Exercise prompt — Send back all of the records, each one exactly as written.

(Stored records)
::::

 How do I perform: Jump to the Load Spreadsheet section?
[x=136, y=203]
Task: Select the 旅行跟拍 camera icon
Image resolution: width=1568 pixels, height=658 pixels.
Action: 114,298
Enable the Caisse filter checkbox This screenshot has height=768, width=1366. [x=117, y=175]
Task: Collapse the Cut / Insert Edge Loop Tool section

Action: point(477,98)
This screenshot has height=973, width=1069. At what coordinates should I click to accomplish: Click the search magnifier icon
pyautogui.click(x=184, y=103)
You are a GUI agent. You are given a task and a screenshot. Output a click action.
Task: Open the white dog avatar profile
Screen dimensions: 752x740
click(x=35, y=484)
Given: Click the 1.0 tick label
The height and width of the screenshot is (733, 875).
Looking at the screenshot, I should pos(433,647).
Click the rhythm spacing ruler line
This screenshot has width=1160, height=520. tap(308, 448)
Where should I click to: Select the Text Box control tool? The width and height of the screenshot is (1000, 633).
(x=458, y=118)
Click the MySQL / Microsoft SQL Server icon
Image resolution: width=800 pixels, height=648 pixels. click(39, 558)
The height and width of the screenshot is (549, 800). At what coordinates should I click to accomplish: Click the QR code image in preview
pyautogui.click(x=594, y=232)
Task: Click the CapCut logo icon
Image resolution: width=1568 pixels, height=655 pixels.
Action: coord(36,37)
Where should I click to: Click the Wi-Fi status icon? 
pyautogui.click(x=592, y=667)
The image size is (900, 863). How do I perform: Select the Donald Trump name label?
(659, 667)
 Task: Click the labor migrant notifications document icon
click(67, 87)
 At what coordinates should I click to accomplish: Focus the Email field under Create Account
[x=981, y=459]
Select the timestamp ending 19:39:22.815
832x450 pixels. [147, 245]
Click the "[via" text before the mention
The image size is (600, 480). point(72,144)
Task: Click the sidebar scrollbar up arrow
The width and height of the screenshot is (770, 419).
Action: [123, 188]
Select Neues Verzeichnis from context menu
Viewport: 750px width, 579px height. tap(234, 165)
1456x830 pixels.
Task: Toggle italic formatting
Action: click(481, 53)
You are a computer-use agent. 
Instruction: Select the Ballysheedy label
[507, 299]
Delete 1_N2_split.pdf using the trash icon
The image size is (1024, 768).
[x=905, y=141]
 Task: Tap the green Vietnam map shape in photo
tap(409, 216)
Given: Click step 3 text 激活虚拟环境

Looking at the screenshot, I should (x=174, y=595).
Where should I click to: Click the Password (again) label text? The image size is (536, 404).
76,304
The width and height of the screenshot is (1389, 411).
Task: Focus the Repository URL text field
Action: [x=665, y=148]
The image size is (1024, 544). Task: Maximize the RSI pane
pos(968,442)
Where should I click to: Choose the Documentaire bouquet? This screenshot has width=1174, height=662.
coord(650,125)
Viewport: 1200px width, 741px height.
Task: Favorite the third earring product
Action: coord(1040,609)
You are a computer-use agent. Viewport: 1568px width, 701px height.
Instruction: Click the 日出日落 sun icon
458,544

::::

Worked solution —
 How do I perform: Jump to the Load Spreadsheet section?
[x=136, y=203]
Task: Select the 旅行跟拍 camera icon
Image resolution: width=1568 pixels, height=658 pixels.
Action: 114,298
Enable the Caisse filter checkbox This screenshot has height=768, width=1366. [x=117, y=175]
Task: Collapse the Cut / Insert Edge Loop Tool section

Action: point(477,98)
This screenshot has height=973, width=1069. At what coordinates should I click to accomplish: Click the search magnifier icon
pyautogui.click(x=184, y=103)
You are a GUI agent. You are given a task and a screenshot. Output a click action.
Task: Open the white dog avatar profile
Screen dimensions: 752x740
click(x=35, y=484)
Given: Click the 1.0 tick label
The height and width of the screenshot is (733, 875).
Looking at the screenshot, I should pos(433,647).
Click the rhythm spacing ruler line
This screenshot has width=1160, height=520. tap(308, 448)
Where should I click to: Select the Text Box control tool? The width and height of the screenshot is (1000, 633).
(x=458, y=118)
Click the MySQL / Microsoft SQL Server icon
Image resolution: width=800 pixels, height=648 pixels. click(39, 558)
The height and width of the screenshot is (549, 800). At what coordinates should I click to accomplish: Click the QR code image in preview
pyautogui.click(x=594, y=232)
Task: Click the CapCut logo icon
Image resolution: width=1568 pixels, height=655 pixels.
Action: coord(36,37)
Where should I click to: Click the Wi-Fi status icon? 
pyautogui.click(x=592, y=667)
The image size is (900, 863). How do I perform: Select the Donald Trump name label?
(659, 667)
 Task: Click the labor migrant notifications document icon
click(67, 87)
 At what coordinates should I click to accomplish: Focus the Email field under Create Account
[x=981, y=459]
Select the timestamp ending 19:39:22.815
832x450 pixels. [147, 245]
Click the "[via" text before the mention
The image size is (600, 480). point(72,144)
Task: Click the sidebar scrollbar up arrow
The width and height of the screenshot is (770, 419).
Action: [123, 188]
Select Neues Verzeichnis from context menu
Viewport: 750px width, 579px height. tap(234, 165)
1456x830 pixels.
Task: Toggle italic formatting
Action: click(481, 53)
You are a computer-use agent. 
Instruction: Select the Ballysheedy label
[507, 299]
Delete 1_N2_split.pdf using the trash icon
The image size is (1024, 768).
[x=905, y=141]
 Task: Tap the green Vietnam map shape in photo
tap(409, 216)
Given: Click step 3 text 激活虚拟环境

Looking at the screenshot, I should (x=174, y=595).
Where should I click to: Click the Password (again) label text? The image size is (536, 404).
76,304
The width and height of the screenshot is (1389, 411).
Task: Focus the Repository URL text field
Action: [x=665, y=148]
The image size is (1024, 544). Task: Maximize the RSI pane
pos(968,442)
Where should I click to: Choose the Documentaire bouquet? This screenshot has width=1174, height=662.
coord(650,125)
Viewport: 1200px width, 741px height.
Task: Favorite the third earring product
Action: coord(1040,609)
You are a computer-use agent. Viewport: 1568px width, 701px height.
Instruction: Click the 日出日落 sun icon
458,544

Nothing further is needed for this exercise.